▸ Text to read:
[Begin]
STAGE: Joseph Clark: The Music of Queen – Rockwood Theatre, Sibaya Casino
THERE was a time when nearly every show in Durban seemed to star Joseph Clark, the Texan-born, former Napac ballet dancer who, long based in Durban, was the quintessential triple threat – superb as a versatile dancer, an actor (remember him in March of the Falsettos at the Playhouse?) and as a singer.
It was the late Geoffrey Sutherland’s terrific, ahead-of-its-time Queen at the Opera – a sumptuous, high-camp tribute to the music of British band Queen; a flamboyant yet stylish spectacle of grand-scale song and dance – that best showcased Clark as a singer.
So exceptionally good was he in that 1990 success and its sequels; so perfect his interpretation of the essence and soul of Queen frontman Freddie Mercury; so effortless his vocal range, that Clark, understandably, has been dining out on Queen tribute shows for years, both locally and globally.
Some two decades have whizzed by since the versatile performer, long based in Johannesburg, last performed for the general public in Durban, so it was with great excitement that I attended Thursday night’s opening of The Music of Queen at the stylish, three-tier Rockwood Theatre.
Set against the stage’s wall of flashing lights and backed by an excellent five-member band, Clark opened the show with Let Me Entertain You/We Will Rock You and if the vocals were a little strained, the singer-dancer was quick to explain.
Clark apologised to the audience, explaining that a recent visit to Nambia, with its dry air, had taken a heavy toll on his voice. He said he was probably giving only 30 percent of what he normally gives vocally to this show, which has also been staged abroad, but was happy to plough on if the sizeable audience was happy for him to do so.
[End]
▸ Work to complete: Can you reproduce everything in the Queen show review from "It was the late" down to "Clark as a singer.", word for word?

▸ Information provided:
[Begin]
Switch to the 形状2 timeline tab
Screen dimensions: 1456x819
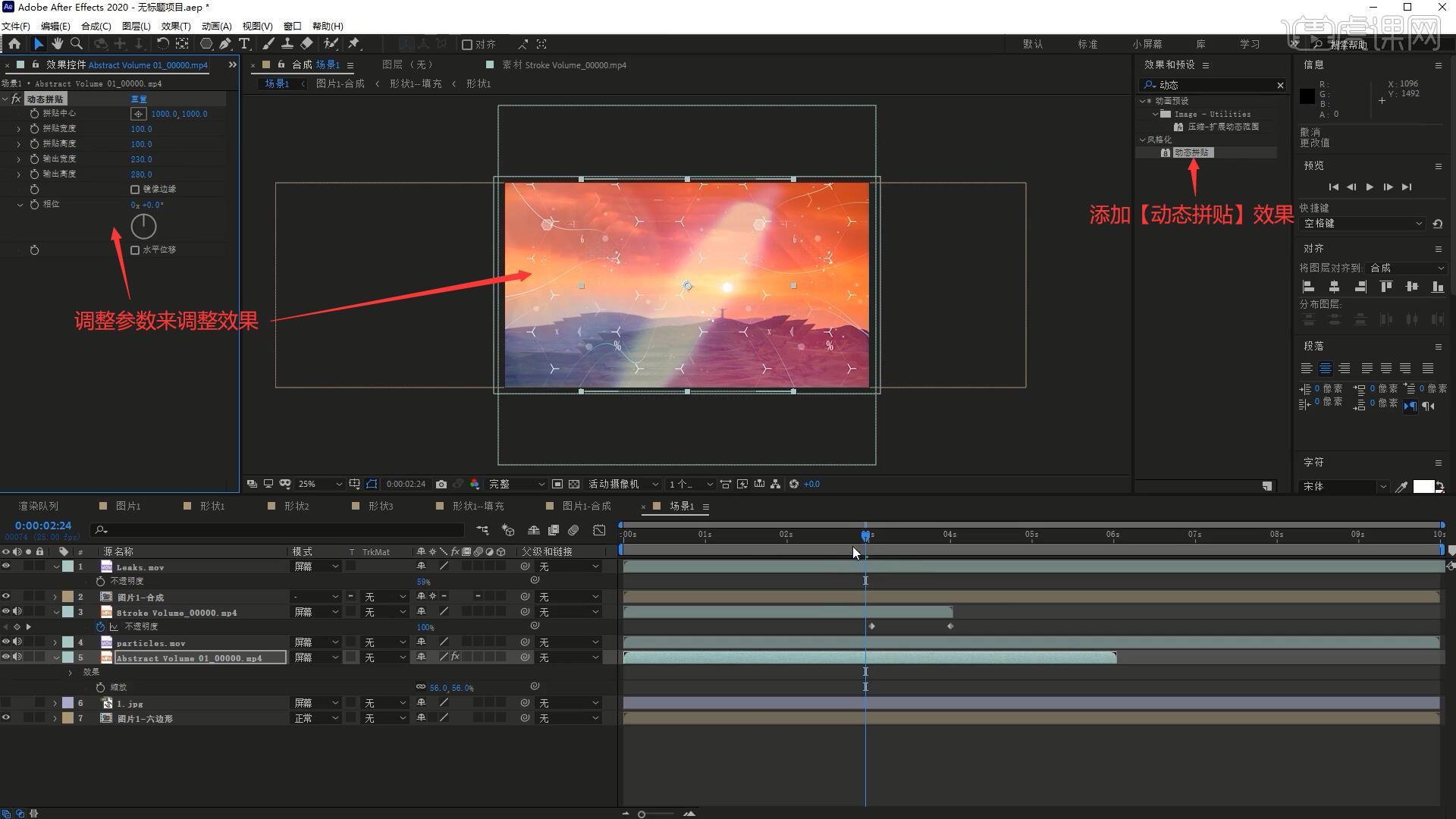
[End]
▸ Response to the task:
It was the late Geoffrey Sutherland’s terrific, ahead-of-its-time Queen at the Opera – a sumptuous, high-camp tribute to the music of British band Queen; a flamboyant yet stylish spectacle of grand-scale song and dance – that best showcased Clark as a singer.